We are triggering and micing the bass drums, a Friend of mine said we should pan the mic'd ones Half left and half right respectively? Is this a good idea?

He also was talking about panning the snare a hair to the right?

And i was wondering since the bass guitar follows my guitar lines or is based off mine and the other guitarist who will be in the right side (we are hard panning the guitars left and right) If we should pan the bass guitar a hair to his side to compliment the fact that the bass is following pretty much what I play?

3 overhead mics 1 75% left, one centered, and the final one being 75% right? something like that...

See we are going to be recording for dirt cheap but we wont have a producer, he's telling us basically what to do (I've recorded before but never in a studio on Cubase which is what he uses) And i've never done any panning on the drums but the way my friend made it sound, it sounds semi intelligent. Whats your opinions all you guys who've actually done this before haha?
 
Oh god - tell your friend to die!


Kicks not centered, and especially two kicks, makes my head spin.

Snare in center is a generally good rule - some people like it a tiny bit one way or the other. I personally hate it

You're going to want to keep bass dead center.

Try the OH's panned hard L/R, and one in the center. If it's sounding too wide, pan inward.
 
The only things I pan when tracking are the OHs. Hard left/right. Track everything else straight up, and start panning during mixing. If you do buss the toms during tracking, and pan them in their place (to save on tracks), think about drummer and listener perspective, and matching your OH panning. When mixing, try this: Kick(s), snare, bass, and vox-center. Guitars- hard left/right.
 
The only things I pan when tracking are the OHs. Hard left/right. Track everything else straight up, and start panning during mixing. If you do buss the toms during tracking, and pan them in their place (to save on tracks), think about drummer and listener perspective, and matching your OH panning. When mixing, try this: Kick(s), snare, bass, and vox-center.

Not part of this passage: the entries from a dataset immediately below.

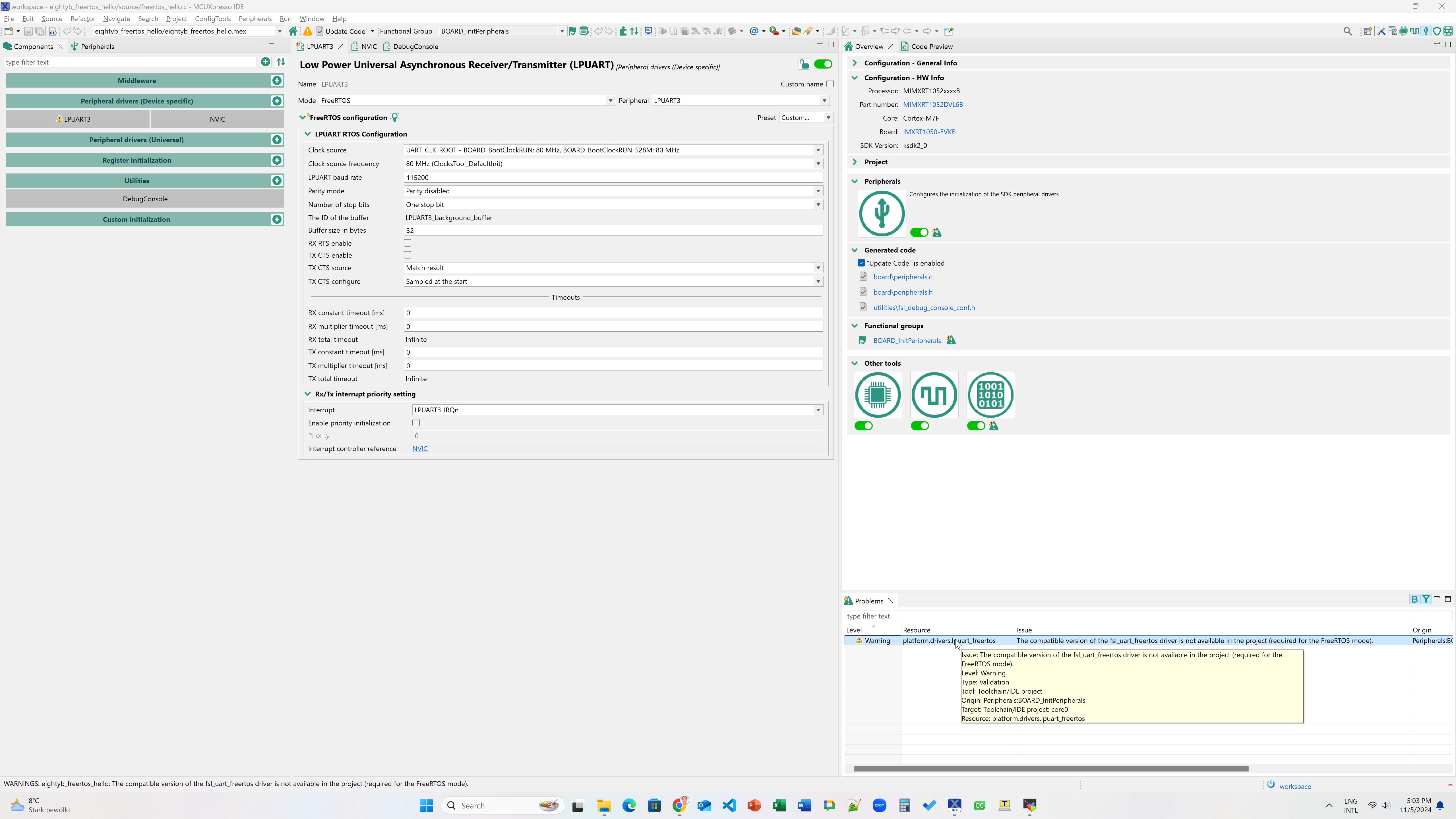This screenshot has width=1456, height=819.
Task: Open the Parity mode dropdown
Action: (818, 191)
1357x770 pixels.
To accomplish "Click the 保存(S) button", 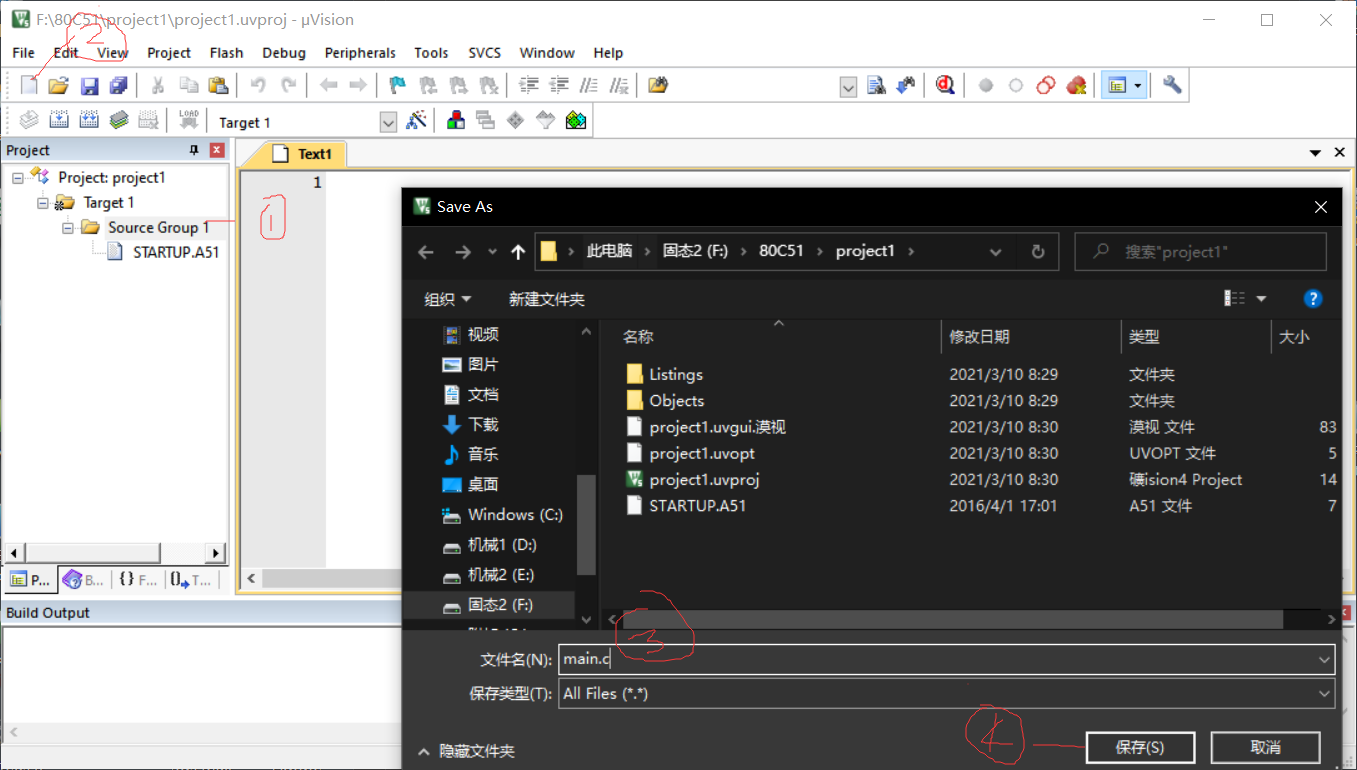I will coord(1139,747).
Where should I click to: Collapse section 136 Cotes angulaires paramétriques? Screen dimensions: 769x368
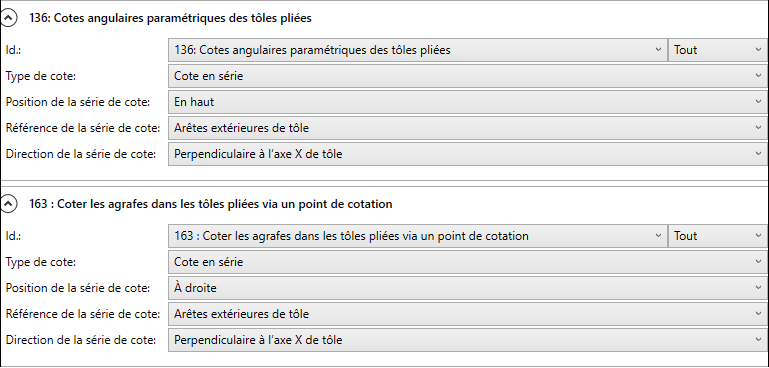pos(8,18)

Guitars- hard left/right.

how can you track in mono, i've tried it a few times, and the guitars just become a gigantic confusing mess of frequencies in the center, well sorta
i mean, to me i can hear whats going on, but the guitarists are usually like, what the hell

i pan from the get go
 
First guitar is centered, then I pan it for tracking the next guitar, etc.:p

This is very similar to what we do in our studio. We track the first one centered, then pan that hard to one side and monitor the input panned hard to the other side. You know the take is good when it sounds like there is only one guitar playing.
 
So how do i track 4 guitars?

See we were going to record live? then record the 2nd set of guitars along with what we recorded live? is there a more efficent method?
 
Yeah, your live guitar tracks would be normally considered "scratch" tracks, meaning you probably wouldn't use them. Usually the "keeper" tracks are the drums(played to a click), during the live tracking, then going back and overdubbing guitars, bass, vox, etc. to these "keeper" drum tracks. You can use your scratch guitar track as a guide, while you overdub your "bitchin" guitar takes. The scratch usually gets scratched after a couple of good overdubbed takes. When you overdub your guitar parts. Do a take, then pan that take hard and play that bitch EXACTLY the same. Don't even stop to take a smoke, just get the double done. Pan that hard the other way, then keep doubling them. I use 2 guitars hard left/right, and two guitars panned 80%. Leads down the center.
 
We are using a Jcm 2000 and a XXX any suggestions on best way to mix them? should we have alternate for takes or have each amp in a different panning?
 
Blegh, I can get some good rock rhythm guitar tones out of my JCM2000, but for metal it sounds thin and flabby, even with a tubescreamer in front. If anyone has recorded a good metal tone out of that amp, I would love to hear both the tone AND an explanation as to how the tone was accomplished.